Pope had an injury-riddled junior campaign and missed nine games. He went on to average 11 points per game. As a senior, Pope was named to the Second Team All-Mountain West Conference. He was suspended on February 23, 2018, for allegedly receiving a $1,400 loan from an agent, according to an FBI investigation. Pope was cleared to return to the team on February 28. He averaged 12.9 points, 6.6 rebounds and 1.1 blocked shots per game, shooting 52.1 percent from the floor and 36.8 percent from 3-point range. Pope led San Diego State to an NCAA tournament berth as an 11 seed after winning the conference tournament.

==Professional career==
===PAOK (2018–2019)===
After going undrafted in the 2018 NBA draft, Pope joined the Los Angeles Lakers in the 2018 NBA Summer League.
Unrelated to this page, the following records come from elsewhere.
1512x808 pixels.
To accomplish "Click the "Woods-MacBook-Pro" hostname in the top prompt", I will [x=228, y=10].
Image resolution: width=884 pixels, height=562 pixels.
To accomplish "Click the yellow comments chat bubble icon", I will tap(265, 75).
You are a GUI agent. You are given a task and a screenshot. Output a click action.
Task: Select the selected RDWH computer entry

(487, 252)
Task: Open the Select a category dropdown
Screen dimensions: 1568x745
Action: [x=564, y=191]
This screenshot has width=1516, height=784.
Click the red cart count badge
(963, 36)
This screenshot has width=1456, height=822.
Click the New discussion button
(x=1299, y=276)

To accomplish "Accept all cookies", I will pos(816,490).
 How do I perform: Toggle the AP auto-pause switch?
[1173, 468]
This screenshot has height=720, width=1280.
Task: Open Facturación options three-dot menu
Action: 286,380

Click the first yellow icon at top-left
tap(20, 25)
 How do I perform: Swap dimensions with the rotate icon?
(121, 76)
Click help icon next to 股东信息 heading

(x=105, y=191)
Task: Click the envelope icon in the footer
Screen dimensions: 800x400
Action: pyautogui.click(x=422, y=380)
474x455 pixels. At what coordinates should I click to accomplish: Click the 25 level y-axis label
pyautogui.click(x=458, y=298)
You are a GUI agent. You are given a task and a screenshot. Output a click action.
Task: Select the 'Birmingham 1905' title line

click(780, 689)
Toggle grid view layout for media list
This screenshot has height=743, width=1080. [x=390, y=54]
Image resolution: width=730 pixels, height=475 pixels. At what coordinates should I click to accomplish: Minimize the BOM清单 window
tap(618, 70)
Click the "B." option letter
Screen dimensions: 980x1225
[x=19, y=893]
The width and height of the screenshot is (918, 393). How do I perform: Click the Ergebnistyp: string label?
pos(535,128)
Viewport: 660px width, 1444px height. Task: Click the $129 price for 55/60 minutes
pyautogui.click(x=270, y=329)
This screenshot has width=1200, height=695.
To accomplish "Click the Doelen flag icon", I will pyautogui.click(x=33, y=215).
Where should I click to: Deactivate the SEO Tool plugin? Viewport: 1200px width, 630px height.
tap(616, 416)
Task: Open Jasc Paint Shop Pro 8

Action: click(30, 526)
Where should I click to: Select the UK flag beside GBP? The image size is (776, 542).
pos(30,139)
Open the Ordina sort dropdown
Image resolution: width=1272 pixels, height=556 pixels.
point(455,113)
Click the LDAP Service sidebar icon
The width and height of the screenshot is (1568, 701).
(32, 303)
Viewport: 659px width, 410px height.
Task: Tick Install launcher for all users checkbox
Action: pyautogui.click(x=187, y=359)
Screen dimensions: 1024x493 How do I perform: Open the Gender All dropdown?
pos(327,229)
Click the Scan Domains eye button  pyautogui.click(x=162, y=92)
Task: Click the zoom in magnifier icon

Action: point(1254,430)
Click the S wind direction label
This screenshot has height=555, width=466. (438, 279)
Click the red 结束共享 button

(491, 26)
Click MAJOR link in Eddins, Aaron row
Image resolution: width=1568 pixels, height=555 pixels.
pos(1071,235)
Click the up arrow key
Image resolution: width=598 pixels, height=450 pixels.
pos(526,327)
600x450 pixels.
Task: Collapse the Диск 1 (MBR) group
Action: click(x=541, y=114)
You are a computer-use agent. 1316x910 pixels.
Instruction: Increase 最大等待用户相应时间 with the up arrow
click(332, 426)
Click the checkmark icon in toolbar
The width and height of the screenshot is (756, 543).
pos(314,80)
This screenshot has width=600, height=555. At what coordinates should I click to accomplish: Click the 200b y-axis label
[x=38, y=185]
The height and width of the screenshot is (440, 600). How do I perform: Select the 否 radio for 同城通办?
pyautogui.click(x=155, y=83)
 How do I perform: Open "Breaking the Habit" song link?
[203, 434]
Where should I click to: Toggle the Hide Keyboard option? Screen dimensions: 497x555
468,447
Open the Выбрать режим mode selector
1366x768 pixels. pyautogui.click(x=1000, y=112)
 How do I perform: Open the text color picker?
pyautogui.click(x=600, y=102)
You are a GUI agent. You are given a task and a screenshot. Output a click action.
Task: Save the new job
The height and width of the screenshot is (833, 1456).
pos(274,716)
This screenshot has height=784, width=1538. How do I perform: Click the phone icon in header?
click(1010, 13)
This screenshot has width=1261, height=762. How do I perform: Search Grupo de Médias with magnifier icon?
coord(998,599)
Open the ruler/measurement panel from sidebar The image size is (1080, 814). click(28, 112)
On August 10, 2018, Pope officially started his professional career by signing with Greek team PAOK.

===Greensboro Swarm (2019)===
On January 13, 2019, Pope signed with the Greensboro Swarm of the NBA G League. He averaged 6.7 points, 4.5 rebounds and 0.6 blocks per game.

===Rostock Seawolves (2019)===
Pope joined the Rostock Seawolves of the German ProA league in August 2019. In 13 games, he averaged 7.8 points, 4.4 rebounds and 0.9 blocks per game. In December 2019, Pope left the Seawolves.

===Austin Spurs (2021)===
On February 13, 2021, the Austin Spurs announced that they had acquired Pope from available pool of players, but was later waived by the Austin Spurs on February 21 after appearing in two games.

===NBA G League Ignite (2021)===
On October 28, 2021, Pope signed with the NBA G League Ignite.

On December 24, Pope signed with the Wisconsin Herd of the NBA G League, but was later waived on January 4, 2022.

===Delaware Blue Coats (2022)===
On January 7, 2022, Pope was acquired via available player pool by the Delaware Blue Coats. On January 9, 2022, Pope was waived by the Delaware Blue Coats.

===Caribbean Storm Islands (2023)===
On April 18, 2023, Pope signed with the Caribbean Storm Islands of the Colombian League.

=== San Miguel Beermen (2025) ===
On January 17, 2025, Pope signed with the San Miguel Beermen of the Philippine Basketball Association (PBA) to replace Jabari Narcis as the team's import for the 2024–25 PBA Commissioner's Cup and the 2024–25 East Asia Super League.